BILL CURTIS-DAVIDSON: Well, thank you for sharing those stories and examples. Brandon, do you have anything you might want to pepper in here in terms of the work you’ve been doing and what challenges you’ve been addressing?
BRANDON BIGGS: Yeah, absolutely. So the biggest challenge that I have is that people think that– they’ve been focusing primarily on visuals. And so there is the whole field of audio and haptics that are very unexplored and significantly underfunded. So the world is twice as big, three times as big if you add on these sounds and haptic experiences. And I think they can be just as interesting as the visual displays. So my challenge has been, how do we present information in what’s known as a cross-sensory way, so that the information is accessible equally, visually, auditorily, and tactilely. And so most of my research has been on, how do we make these modalities independent of one another so that we can use them and then eventually combine them together to create a really incredible experience where you can choose what modality you want to use? And so that’s the real excitement here is that we’ve got the fields of data visualization, of visual virtual reality, they’ve gone for four years. And a lot of stuff has been solved. There there’s still many things that haven’t. But there’s been a lot of work in that space. But there’s hardly any work in nonvisual virtual reality. And that’s even bigger than visual virtual reality. So that’s really super-exciting.

> _GIVEN DATA_
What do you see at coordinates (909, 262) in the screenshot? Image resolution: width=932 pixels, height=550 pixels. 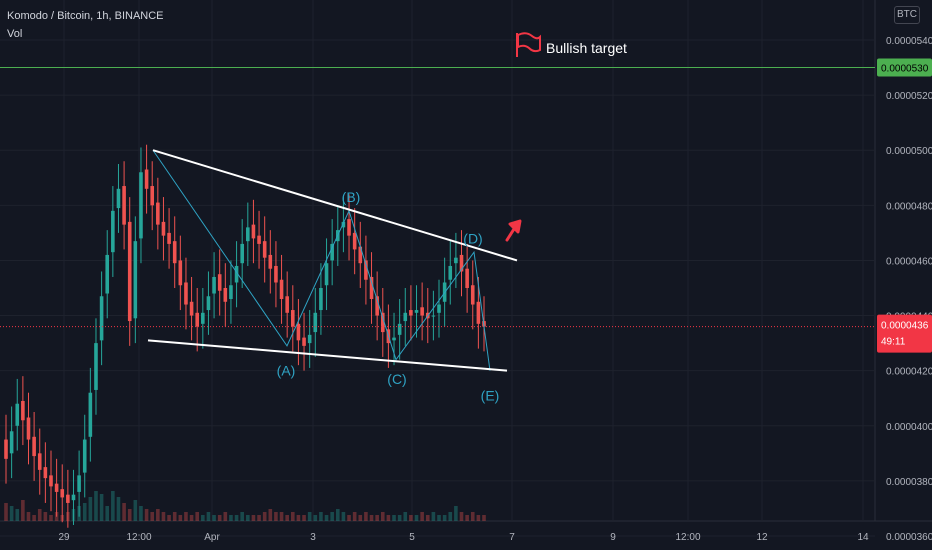 I see `price-tick-label: 0.0000460` at bounding box center [909, 262].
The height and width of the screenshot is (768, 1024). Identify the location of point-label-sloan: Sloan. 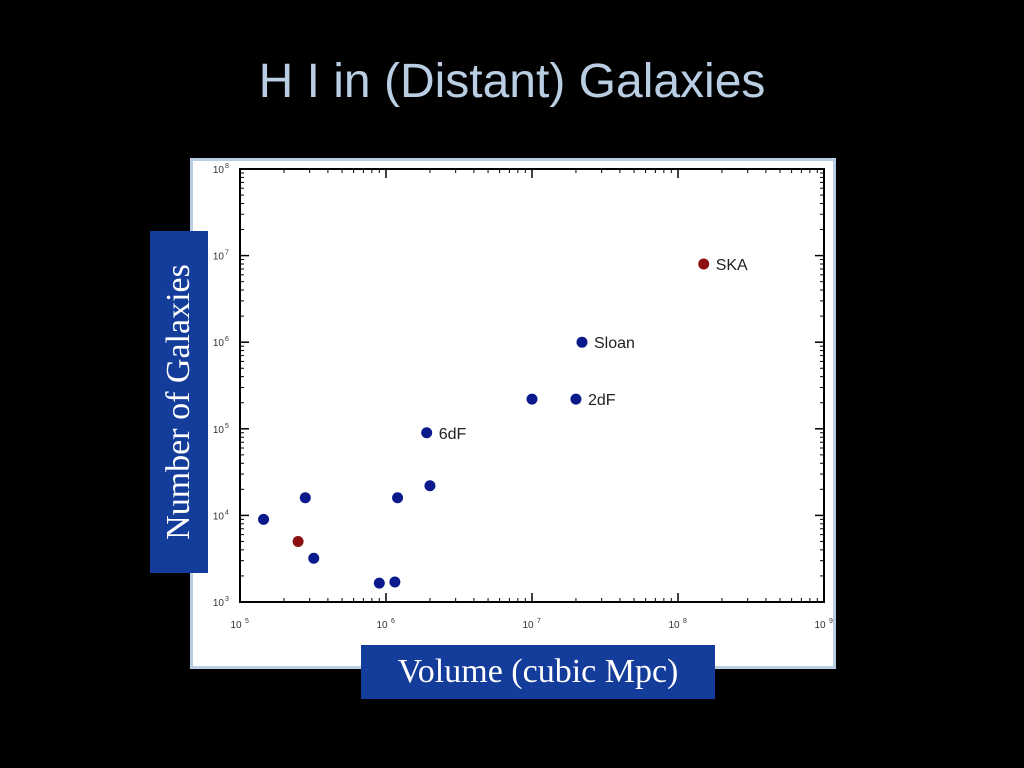
(614, 344).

> _CHECK YOUR UNDERSTANDING_
(a) In the transcript, which fields does Brandon Biggs call very unexplored and significantly underfunded?
(b) Repeat the transcript word for word from "BILL CURTIS-DAVIDSON: Well, thank" to "you’ve been addressing?".

> _OUTPUTS BY TASK_
(a) Audio and haptics.

(b)
BILL CURTIS-DAVIDSON: Well, thank you for sharing those stories and examples. Brandon, do you have anything you might want to pepper in here in terms of the work you’ve been doing and what challenges you’ve been addressing?